I never succeeded in re-fashioning those Navy issued bell bottoms, but I learned more in that sewing all-nighter than I learned in the whole semester of Home-Ec. I learned one must be patient to be a good seamstress. I learned following a pattern is easier than trying to wing it. I learned you cannot re-size a pair of pants just by taking in the seams. Perhaps the biggest lesson I learned that night was my parents were willing to let Miss Know It All make her own mistakes without saying, “I told you so.”

As frustrating as that first experience was I grew to love sewing on that old machine. I made clothes, cute clothes, from Simplicity and Butterick and Vogue tissue paper patterns. I made most of my college wardrobe following the fashion advice from Seventeen Magazine. The old machine followed me into my married life and I made maternity clothes and matching “sister dresses” that miraculously didn’t warp my daughters’ fashion sense.

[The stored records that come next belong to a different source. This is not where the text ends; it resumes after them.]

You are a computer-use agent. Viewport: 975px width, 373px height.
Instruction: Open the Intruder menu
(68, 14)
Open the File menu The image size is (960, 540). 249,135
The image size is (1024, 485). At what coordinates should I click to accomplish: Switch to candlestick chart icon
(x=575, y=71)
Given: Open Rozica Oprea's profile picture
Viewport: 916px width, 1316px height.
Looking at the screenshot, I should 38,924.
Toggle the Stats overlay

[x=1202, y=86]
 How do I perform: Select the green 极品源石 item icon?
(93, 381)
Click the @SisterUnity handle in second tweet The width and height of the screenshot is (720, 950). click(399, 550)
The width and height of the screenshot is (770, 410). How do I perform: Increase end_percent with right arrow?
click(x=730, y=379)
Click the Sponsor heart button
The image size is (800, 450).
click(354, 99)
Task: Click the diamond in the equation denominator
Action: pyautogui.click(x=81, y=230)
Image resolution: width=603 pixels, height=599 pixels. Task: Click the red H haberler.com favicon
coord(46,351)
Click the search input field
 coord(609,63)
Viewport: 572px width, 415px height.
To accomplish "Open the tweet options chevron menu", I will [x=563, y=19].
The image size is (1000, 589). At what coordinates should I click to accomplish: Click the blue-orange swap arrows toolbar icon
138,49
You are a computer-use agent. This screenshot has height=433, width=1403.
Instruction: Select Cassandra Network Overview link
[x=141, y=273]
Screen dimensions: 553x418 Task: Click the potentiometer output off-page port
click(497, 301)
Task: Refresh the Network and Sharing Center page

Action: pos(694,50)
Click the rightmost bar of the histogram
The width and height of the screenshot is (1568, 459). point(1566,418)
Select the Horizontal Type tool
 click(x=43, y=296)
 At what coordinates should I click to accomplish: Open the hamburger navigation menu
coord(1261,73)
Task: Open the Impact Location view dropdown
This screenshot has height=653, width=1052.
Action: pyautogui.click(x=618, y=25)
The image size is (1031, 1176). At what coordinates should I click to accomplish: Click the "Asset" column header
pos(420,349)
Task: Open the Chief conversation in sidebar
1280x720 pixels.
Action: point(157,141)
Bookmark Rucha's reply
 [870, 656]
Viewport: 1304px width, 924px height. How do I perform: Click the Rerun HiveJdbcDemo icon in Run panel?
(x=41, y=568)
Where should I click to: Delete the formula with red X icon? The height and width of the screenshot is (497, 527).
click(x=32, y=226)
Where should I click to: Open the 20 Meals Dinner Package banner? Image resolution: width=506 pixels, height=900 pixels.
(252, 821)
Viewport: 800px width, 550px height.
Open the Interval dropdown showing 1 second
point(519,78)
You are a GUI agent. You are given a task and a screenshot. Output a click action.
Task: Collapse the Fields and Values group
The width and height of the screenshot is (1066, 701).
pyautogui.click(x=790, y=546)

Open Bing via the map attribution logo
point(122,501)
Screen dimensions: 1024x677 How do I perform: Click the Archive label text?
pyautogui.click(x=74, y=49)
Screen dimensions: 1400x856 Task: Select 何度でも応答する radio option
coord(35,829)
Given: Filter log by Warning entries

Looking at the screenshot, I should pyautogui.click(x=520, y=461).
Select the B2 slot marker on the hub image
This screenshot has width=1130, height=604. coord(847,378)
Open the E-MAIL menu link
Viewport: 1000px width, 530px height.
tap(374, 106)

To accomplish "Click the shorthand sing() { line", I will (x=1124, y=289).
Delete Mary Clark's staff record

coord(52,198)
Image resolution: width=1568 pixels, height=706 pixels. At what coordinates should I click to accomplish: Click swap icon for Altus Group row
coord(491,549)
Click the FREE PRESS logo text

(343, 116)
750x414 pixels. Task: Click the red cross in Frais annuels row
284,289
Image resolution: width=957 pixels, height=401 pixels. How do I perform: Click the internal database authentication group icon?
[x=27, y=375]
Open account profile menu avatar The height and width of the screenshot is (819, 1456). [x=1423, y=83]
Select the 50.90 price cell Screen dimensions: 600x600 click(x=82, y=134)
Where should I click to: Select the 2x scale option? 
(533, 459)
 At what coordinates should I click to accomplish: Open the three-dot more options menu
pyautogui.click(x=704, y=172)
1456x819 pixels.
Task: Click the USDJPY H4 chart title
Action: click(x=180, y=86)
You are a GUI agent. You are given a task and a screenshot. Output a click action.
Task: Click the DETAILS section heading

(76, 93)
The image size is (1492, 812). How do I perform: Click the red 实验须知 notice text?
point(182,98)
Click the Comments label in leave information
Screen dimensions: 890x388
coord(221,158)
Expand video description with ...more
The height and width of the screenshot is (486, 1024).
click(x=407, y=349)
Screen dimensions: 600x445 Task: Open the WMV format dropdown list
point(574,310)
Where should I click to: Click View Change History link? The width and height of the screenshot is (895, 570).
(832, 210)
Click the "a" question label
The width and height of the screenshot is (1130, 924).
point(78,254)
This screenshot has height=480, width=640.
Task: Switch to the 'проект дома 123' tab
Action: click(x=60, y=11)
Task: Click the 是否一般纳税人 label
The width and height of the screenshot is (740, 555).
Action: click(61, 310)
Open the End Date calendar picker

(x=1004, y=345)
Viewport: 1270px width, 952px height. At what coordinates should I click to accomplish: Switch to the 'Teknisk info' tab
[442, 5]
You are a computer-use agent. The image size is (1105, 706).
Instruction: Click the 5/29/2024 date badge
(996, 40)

I’m still using that old machine. Last night I made curtains out of a lightweight white canvas duck cloth that was ironically similar to the fabric in that long ago bell bottom debacle. Thank you Daddy, for giving me much more than a second-hand sewing machine all those years ago. You gave me the confidence to try new things – even if I didn’t know what I was doing. You taught me to keep trying even when I failed the first time. And, most importantly, I knew you always believed in me. Not bad for a thirty-five dollar investment.